Androgen Deprivation Therapy has quite a few serious side effects and complications. Lupron is often the first drug of choice and it has any number of side effects and complications that add to those already caused by Androgen Deprivation. Clots are one of the more serious of these complications. Appropriate and timely refferal must be made to a Physician specialized in managing Cardio Thoracic complications if an embolism has formed and "Yes" cancer growth must still be suppressed using some form of Androgen Deprivation Therapy.
If Lupron is no longer working there are a variety of other drugs available that need to be tried. A serious discussion with your Physician, usually a Urologist but sometimes an Oncologist, specialized in PCa reviewing the case in question should be obtained. It might also help to discuss the case with a Medical Social Worker who can counsel you and provide more insights than time allows your attending physician. Remember that a wholistic approach including diet and excercise is of great benefit to the patient.
Roughly speaking a PCa patient who starts with a Prostatectomy or ADT can have Radiation Treatment afterwards if both have failed and then reinitiate Androgen Deprivation Therapy with a new ADT drug that may be more effective. After ADT has been initiated Docetaxel, a combination of which is reported to extend life expectancy by up to about 27%, may be added depending on the case. Many naturopathic formulations are also known to extend survival especially when combined with the common therapies. Furthermore there are Vacines, which offer extended survival if effective, and then lastly Targeted Gene Therapy which is still under investigation as a Treatment with Curative Intent and only available in Clinical Trials.
Is Harley on warfarin? If so, I see no reason not to return to Lupron. I have experienced two episodes four years apart of double pulmonary embolism to both lungs and I continued Lupron through both. Following the first I was on warfarin. Two years later I experienced a rupture as a result of diverticulosis with severe rectal bleeding and following bringing that under control the hospital physician offered the installation of a filter in the vein that supposedly would stop future blood clots travelling to the lungs wherein I wouldn't require warfarin. Well, two years after that I experienced the second double whammy (so much for the "filter!") so returned to warfarin and have been on ever since whie also on Lupron. If Harley is on warfarin I do not personally see Lupron as causing any problem.
It's not that Lupron stops working in CRPC, but rather that an alternative source of androgen has been developed by the cancer. All sources need to be shut down for ADT to work. Thus, Lupron should be continued.

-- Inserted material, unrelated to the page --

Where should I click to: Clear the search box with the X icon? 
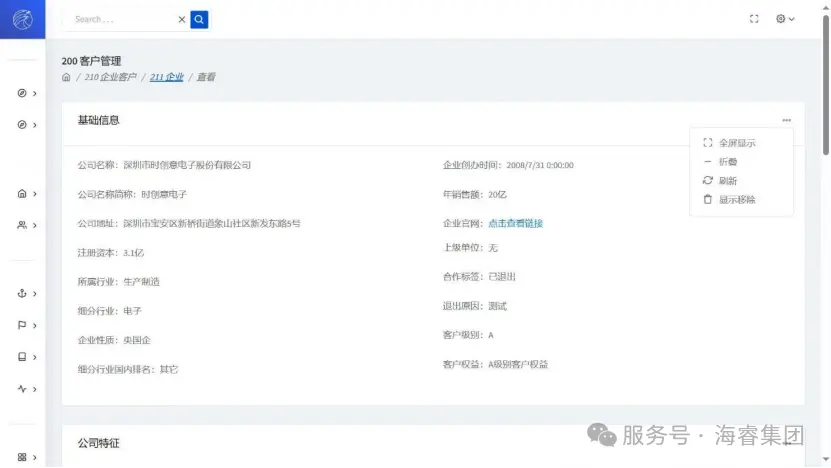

The medical profession has an appalling approach to dysfunctional coagulation. If one survives the trip to the ER, one is probably then on warfarin. But warfarin accounts for a large percentage of ER visits by older guys. & warfarin-related mortality is significant. Which is why it is not given as a prophylactic.
If one turns up at the ER with chest pain, a D-dimer test will be ordered. A zero reading means that there is no clot in the body. Elevated D-dimer is not conclusive for a clot, & so a chest scan will be done. If the lungs are clear, the D-dimer result will be ignored. You might have a DVT in a leg, but you came in with chest pain, not leg pain!
Since nattokinase is known to dissolve the fibrin that makes up a clot, we can order a D-dimer test from LEF (it's on sale) to assess the situation. If it is zero (or the lowest reading that the lab returns), we can rule out a clot. Otherwise, prudence suggests that nattokinase be used & D-dimer monitored.
A doctor will not treat solely on the basis of elevated D-dimer, but it's worth discussing the result with him/her. There might be another reason for the reading. However, in our demographic, an active clot or microclots is the likely cause.
I am not sure if this is relevant to your situation. I will be having my 4th Lupron shot 7/15/2016. I was discussing Lupron with my VA Urologist (who is on rotation from Duke University Medical Center). My psa is still non detectable as of April 2016- down from 37.7 before Lupron. His words "one day the cancer will defeat the Lupron, when that occurs, you will continue to receive the Lupron along with other medication. Our (Duke) findings are that the Lupron serves as an enhancement to the other drugs, making the new drugs more effective"
Wishing Harley the best of every possible out come.